El capitán se colocó en fila con los demás y se puso á bailar con tal primor y tan concertadamente que pocos entre los jóvenes pudieran competir con él. Y en verdad que era espectáculo raro y gozoso á la vez el contemplar á aquel anciano moverse con tal agilidad y donaire. Ninguno más suelto y elegante. La precisión y cadencia de sus pasos eran tan perfectas que en esto, ya que no en el brío, sacaba ventaja á los demás. Los jóvenes palmoteaban. Á algunos viejos se les saltaban las lágrimas recordando sus tiempos de juventud. El tío Goro decía sentenciosamente dando chupetones á su pipa:
—¡Éste es el baile antiguo, muchachos!... Así se bailaba en nuestro tiempo. Miradlo bien... Reparad los pasos... Eh, ¿qué tal?... ¿Pierde alguna vez el compás don Félix? La moda que habéis traído de Langreo será muy linda en verdad, pero á mí no me agrada porque con tanto salto y tanto taconeo más que bailando parece que estáis trillando la mies.
Así habló el tío Goro de Canzana, y el coro de viejos y viejas que le escuchaba aplaudió calurosamente su discurso.

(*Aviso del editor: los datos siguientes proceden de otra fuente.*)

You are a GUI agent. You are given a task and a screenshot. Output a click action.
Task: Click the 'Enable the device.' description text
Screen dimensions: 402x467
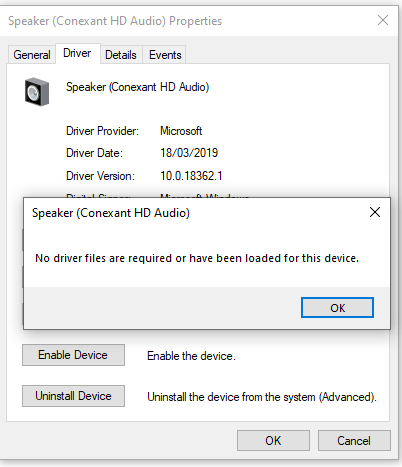click(191, 356)
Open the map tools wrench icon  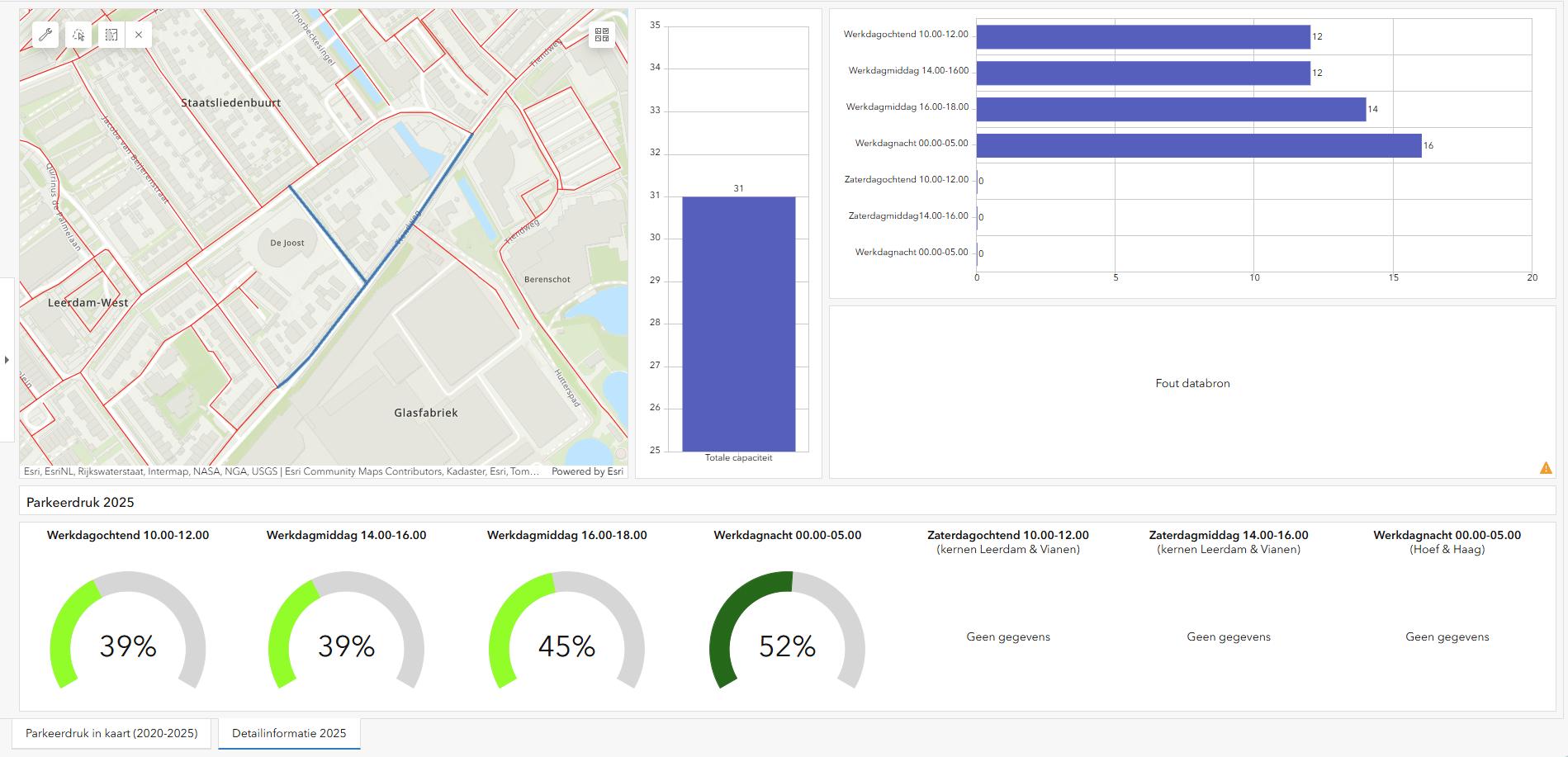click(45, 35)
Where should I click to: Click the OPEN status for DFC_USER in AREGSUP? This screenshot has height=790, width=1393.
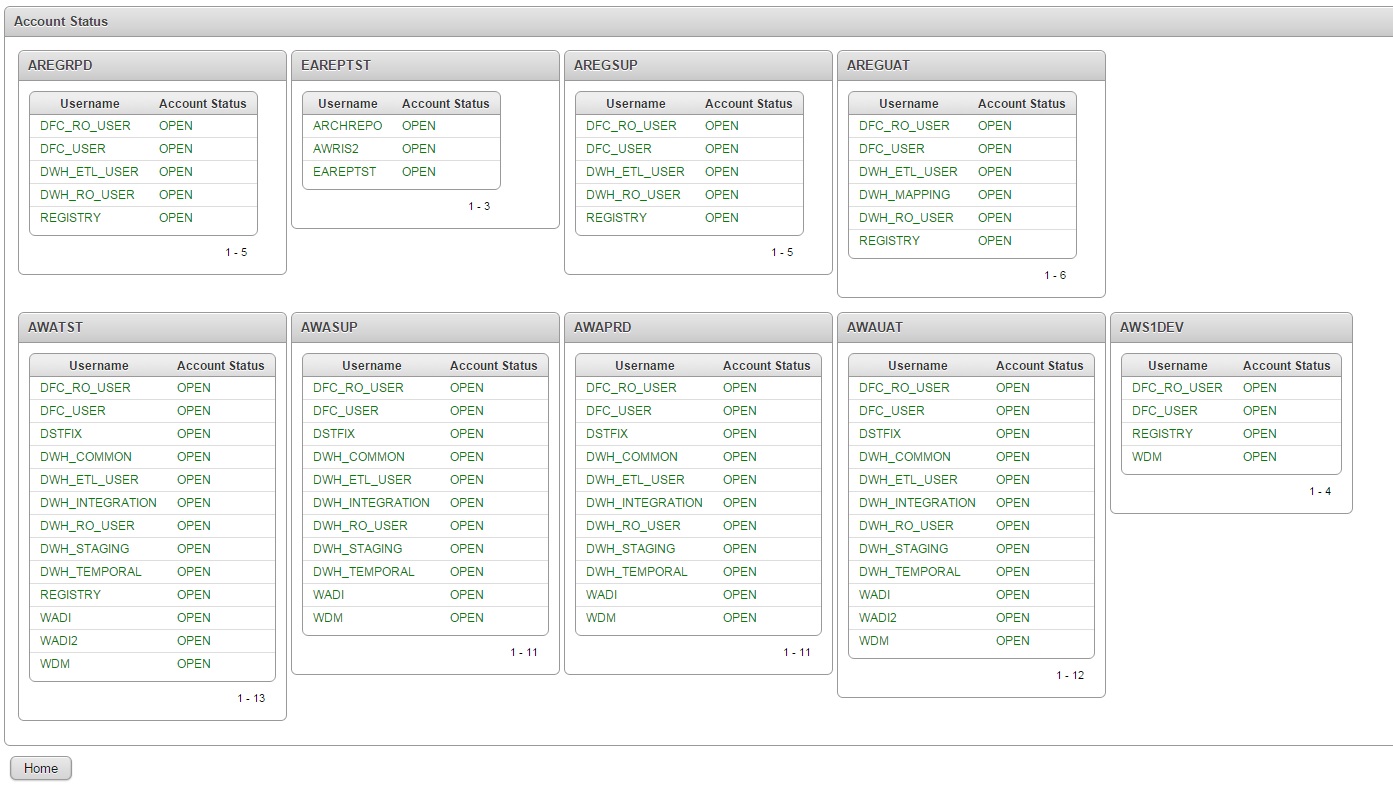pos(722,148)
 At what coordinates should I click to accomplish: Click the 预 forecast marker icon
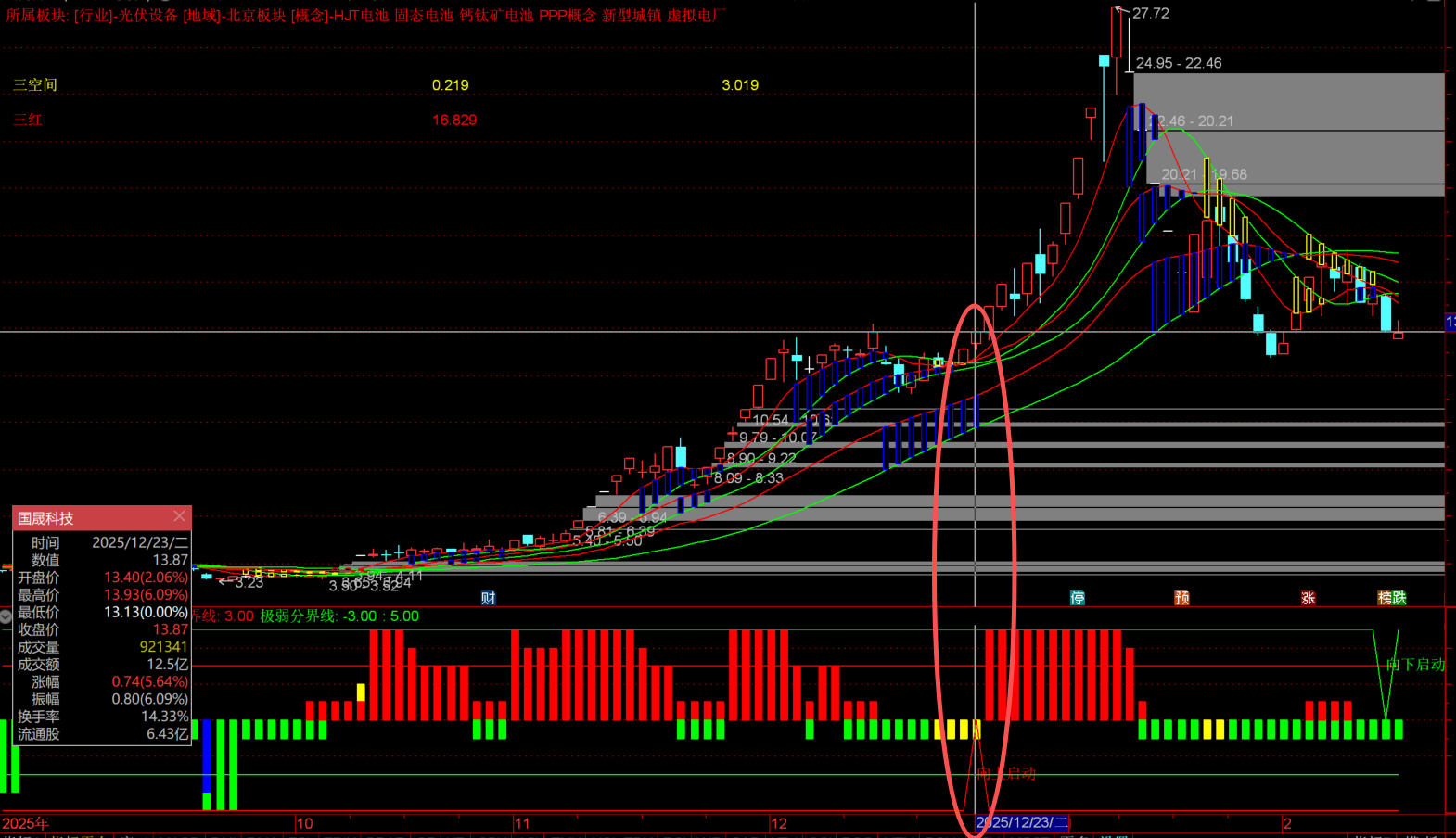(x=1181, y=598)
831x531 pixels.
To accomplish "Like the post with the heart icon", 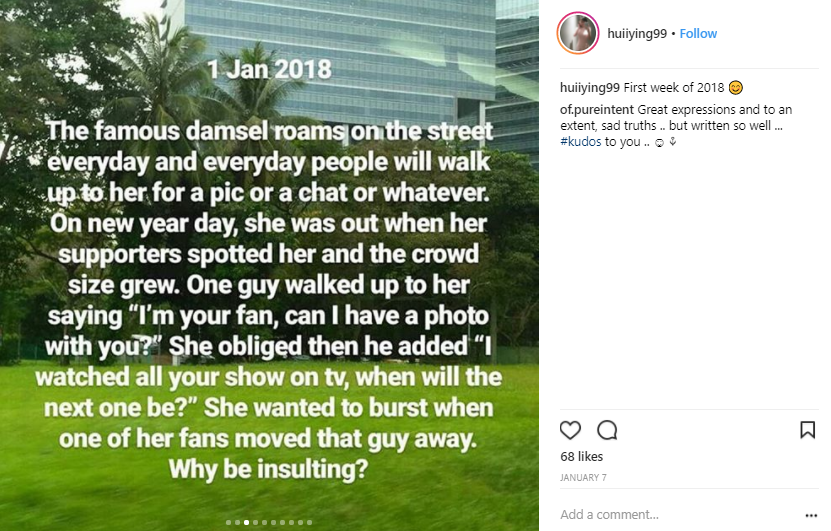I will 570,430.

Sin embargo, el anciano capitán sudaba ya por todos los poros del cuerpo. Sus fuerzas mermaban á ojos vistas. Mas antes que confesarlo hubiera caído exánime á los pies de su pareja. Ésta vino en su ayuda con gracioso disimulo.
—D. Félix, ya no puedo más. Busque otra pareja porque he trajinado todo el día y mis pobres piernas se están llamando á engaño.

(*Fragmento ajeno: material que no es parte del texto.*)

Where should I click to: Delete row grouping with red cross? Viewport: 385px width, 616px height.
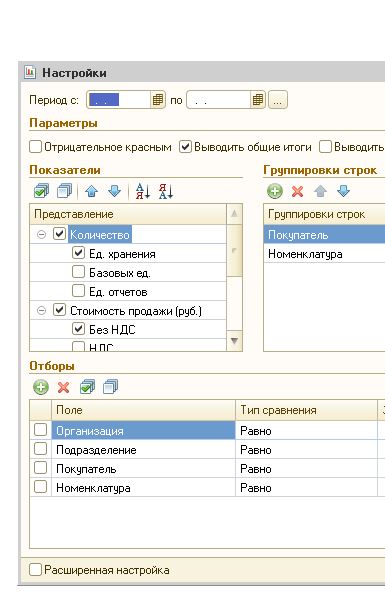[297, 191]
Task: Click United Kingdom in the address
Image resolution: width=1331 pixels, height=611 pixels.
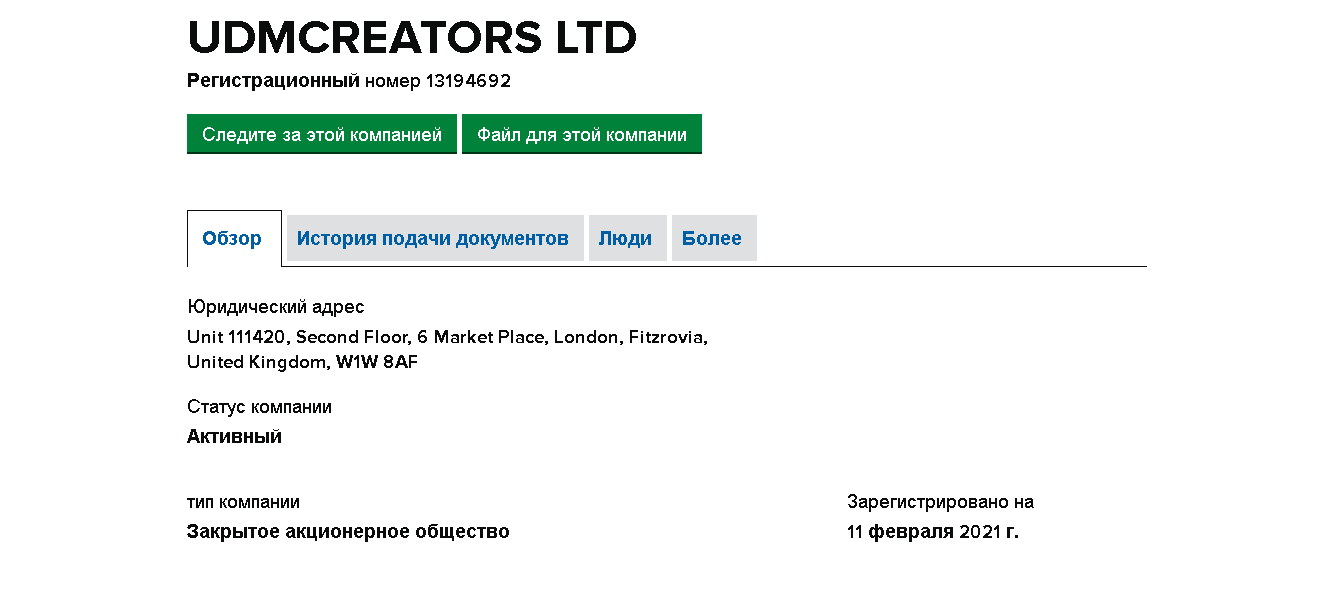Action: 255,362
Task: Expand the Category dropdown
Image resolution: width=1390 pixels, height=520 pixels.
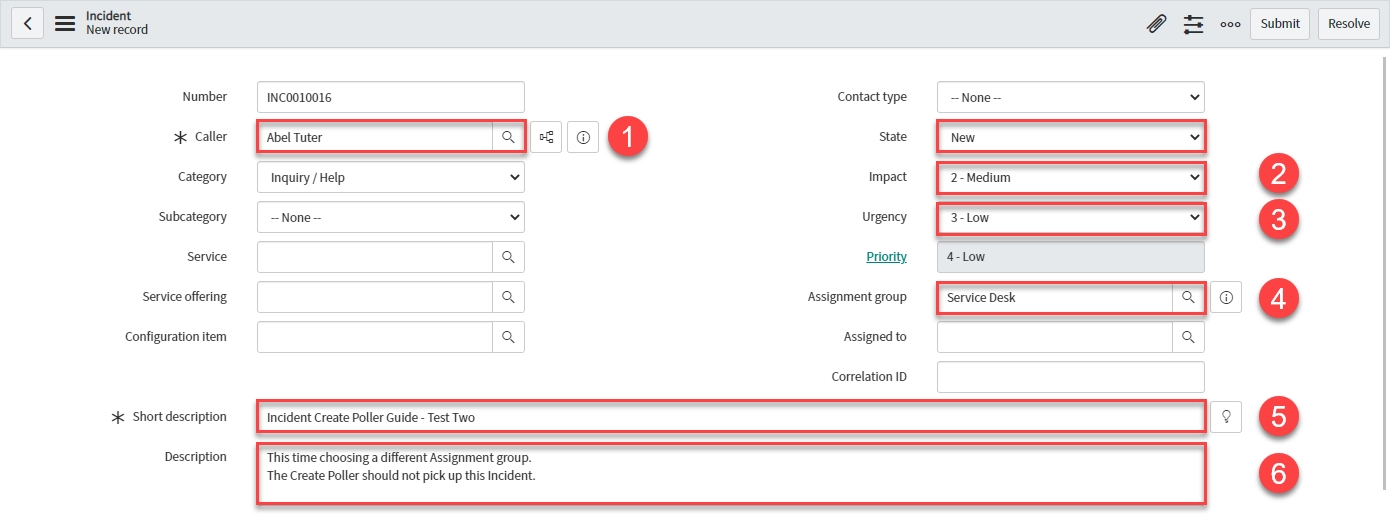Action: (x=390, y=177)
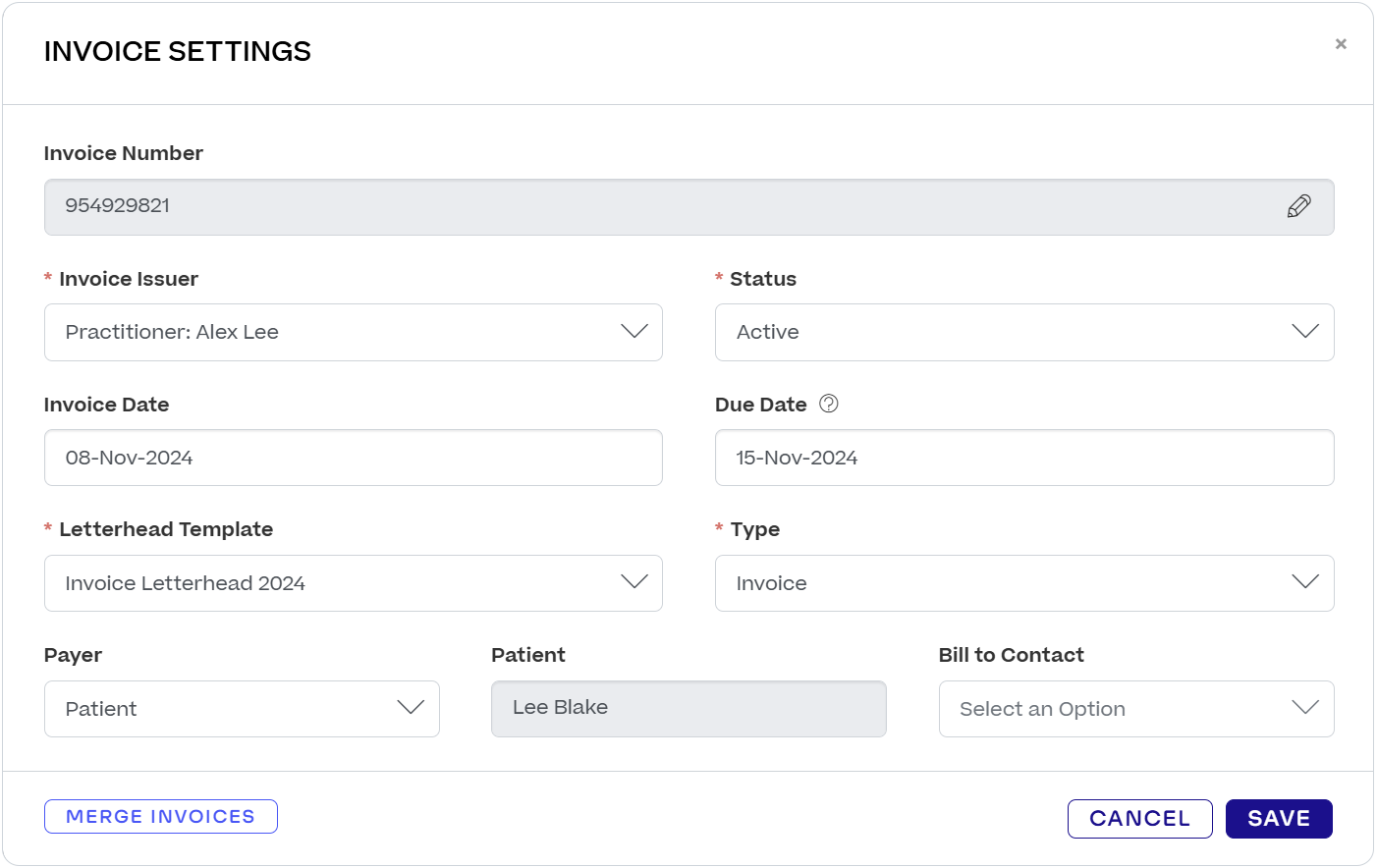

El capitán agradeció la hipocresía y tomándola cariñosamente de la mano, la condujo otra vez al lado de Demetria. Entonces fué cuando acertó á ver entre la muchedumbre la negra silueta de D. Prisco, el cura de la parroquia. Se fué como un cohete hacia él.
—¡Pero estaba usted aquí y no me avisaba! Vamos allá.
—Vamos allá—respondió sordamente el clérigo, que era un hombre de poca menos edad que él, bajo, rechoncho, nariz gorda y ojos saltones.
Y sin decirse otra palabra, ambos se introdujeron en la morada del capitán, subieron á su gabinete, encendieron un gran velón de dos mecheros, cerraron cuidadosamente la puerta, se sentaron á una mesa cubierta con tapete verde y, poniendo sobre él una baraja, anudaron la partida de brisca que hacía ya más de veinte años tenían comenzada. Todo el mundo conocía aquella partida en el valle de Laviana. Antes dejaría el ganado de pacer sobre las verdes pradreras de Entralgo, antes las nubes de rodar sobre la cresta de la Peña-Mea que D. Prisco y D. Félix dejasen de ponerse el uno frente al otro con las cartas en la mano. No era, sin embargo, la avaricia lo que les empujaba, aunque ambos pecasen un poco por este lado. La cantidad que se cruzaba era insignificante: al cabo de unas cuantas horas las ganancias ó las pérdidas sumaban cuatro ó cinco pesetas. Pero ambos presumían de consumados jugadores y lo eran en efecto. Las fuerzas se hallaban tan equilibradas que si el militar ganaba un día era casi seguro que al siguiente el clérigo llevaría la ventaja. Tal igualdad en la destreza les desesperaba, les enardecía, constituía el verdadero incentivo de su incesante pelear.